(Collected data)
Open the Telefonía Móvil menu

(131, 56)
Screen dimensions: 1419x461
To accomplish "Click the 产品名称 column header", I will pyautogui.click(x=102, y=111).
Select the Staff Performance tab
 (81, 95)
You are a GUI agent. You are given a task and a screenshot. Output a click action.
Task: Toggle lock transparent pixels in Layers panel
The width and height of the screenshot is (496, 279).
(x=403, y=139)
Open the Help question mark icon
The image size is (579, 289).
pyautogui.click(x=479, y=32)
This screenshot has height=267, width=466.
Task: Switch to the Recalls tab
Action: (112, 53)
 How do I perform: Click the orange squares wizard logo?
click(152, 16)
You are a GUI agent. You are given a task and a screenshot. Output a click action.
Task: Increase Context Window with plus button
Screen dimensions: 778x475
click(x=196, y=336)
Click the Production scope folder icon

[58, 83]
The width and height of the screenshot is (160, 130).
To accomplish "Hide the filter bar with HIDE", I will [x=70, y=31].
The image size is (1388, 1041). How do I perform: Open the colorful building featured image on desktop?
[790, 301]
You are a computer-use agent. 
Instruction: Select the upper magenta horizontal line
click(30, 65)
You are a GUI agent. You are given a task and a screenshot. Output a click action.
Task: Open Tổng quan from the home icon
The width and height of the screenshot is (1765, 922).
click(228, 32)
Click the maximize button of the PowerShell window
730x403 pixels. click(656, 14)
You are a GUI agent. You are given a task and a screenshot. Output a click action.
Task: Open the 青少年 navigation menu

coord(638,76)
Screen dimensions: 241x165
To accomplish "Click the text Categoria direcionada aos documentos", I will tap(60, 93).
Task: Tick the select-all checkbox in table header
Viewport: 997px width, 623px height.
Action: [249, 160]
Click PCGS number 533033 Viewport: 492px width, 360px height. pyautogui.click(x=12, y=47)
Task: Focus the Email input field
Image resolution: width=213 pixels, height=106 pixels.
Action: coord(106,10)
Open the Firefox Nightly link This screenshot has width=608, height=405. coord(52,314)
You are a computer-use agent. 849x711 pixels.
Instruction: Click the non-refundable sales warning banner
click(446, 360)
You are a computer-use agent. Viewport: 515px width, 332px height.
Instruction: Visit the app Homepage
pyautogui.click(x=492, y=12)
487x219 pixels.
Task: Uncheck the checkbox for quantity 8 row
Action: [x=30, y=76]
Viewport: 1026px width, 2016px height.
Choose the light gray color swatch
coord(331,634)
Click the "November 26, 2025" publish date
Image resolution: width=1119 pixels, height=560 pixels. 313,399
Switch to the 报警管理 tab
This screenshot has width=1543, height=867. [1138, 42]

- [TASK DETAILS]:
Retype all of the data word for word.

- [PROBLEM SOLUTION]:
Open the Telefonía Móvil menu

(131, 56)
Screen dimensions: 1419x461
To accomplish "Click the 产品名称 column header", I will pyautogui.click(x=102, y=111).
Select the Staff Performance tab
 (81, 95)
You are a GUI agent. You are given a task and a screenshot. Output a click action.
Task: Toggle lock transparent pixels in Layers panel
The width and height of the screenshot is (496, 279).
(x=403, y=139)
Open the Help question mark icon
The image size is (579, 289).
pyautogui.click(x=479, y=32)
This screenshot has height=267, width=466.
Task: Switch to the Recalls tab
Action: (112, 53)
 How do I perform: Click the orange squares wizard logo?
click(152, 16)
You are a GUI agent. You are given a task and a screenshot. Output a click action.
Task: Increase Context Window with plus button
Screen dimensions: 778x475
click(x=196, y=336)
Click the Production scope folder icon

[58, 83]
The width and height of the screenshot is (160, 130).
To accomplish "Hide the filter bar with HIDE", I will [x=70, y=31].
The image size is (1388, 1041). How do I perform: Open the colorful building featured image on desktop?
[790, 301]
You are a computer-use agent. 
Instruction: Select the upper magenta horizontal line
click(30, 65)
You are a GUI agent. You are given a task and a screenshot. Output a click action.
Task: Open Tổng quan from the home icon
The width and height of the screenshot is (1765, 922).
click(228, 32)
Click the maximize button of the PowerShell window
730x403 pixels. click(656, 14)
You are a GUI agent. You are given a task and a screenshot. Output a click action.
Task: Open the 青少年 navigation menu

coord(638,76)
Screen dimensions: 241x165
To accomplish "Click the text Categoria direcionada aos documentos", I will tap(60, 93).
Task: Tick the select-all checkbox in table header
Viewport: 997px width, 623px height.
Action: [249, 160]
Click PCGS number 533033 Viewport: 492px width, 360px height. pyautogui.click(x=12, y=47)
Task: Focus the Email input field
Image resolution: width=213 pixels, height=106 pixels.
Action: coord(106,10)
Open the Firefox Nightly link This screenshot has width=608, height=405. coord(52,314)
You are a computer-use agent. 849x711 pixels.
Instruction: Click the non-refundable sales warning banner
click(446, 360)
You are a computer-use agent. Viewport: 515px width, 332px height.
Instruction: Visit the app Homepage
pyautogui.click(x=492, y=12)
487x219 pixels.
Task: Uncheck the checkbox for quantity 8 row
Action: [x=30, y=76]
Viewport: 1026px width, 2016px height.
Choose the light gray color swatch
coord(331,634)
Click the "November 26, 2025" publish date
Image resolution: width=1119 pixels, height=560 pixels. 313,399
Switch to the 报警管理 tab
This screenshot has width=1543, height=867. [1138, 42]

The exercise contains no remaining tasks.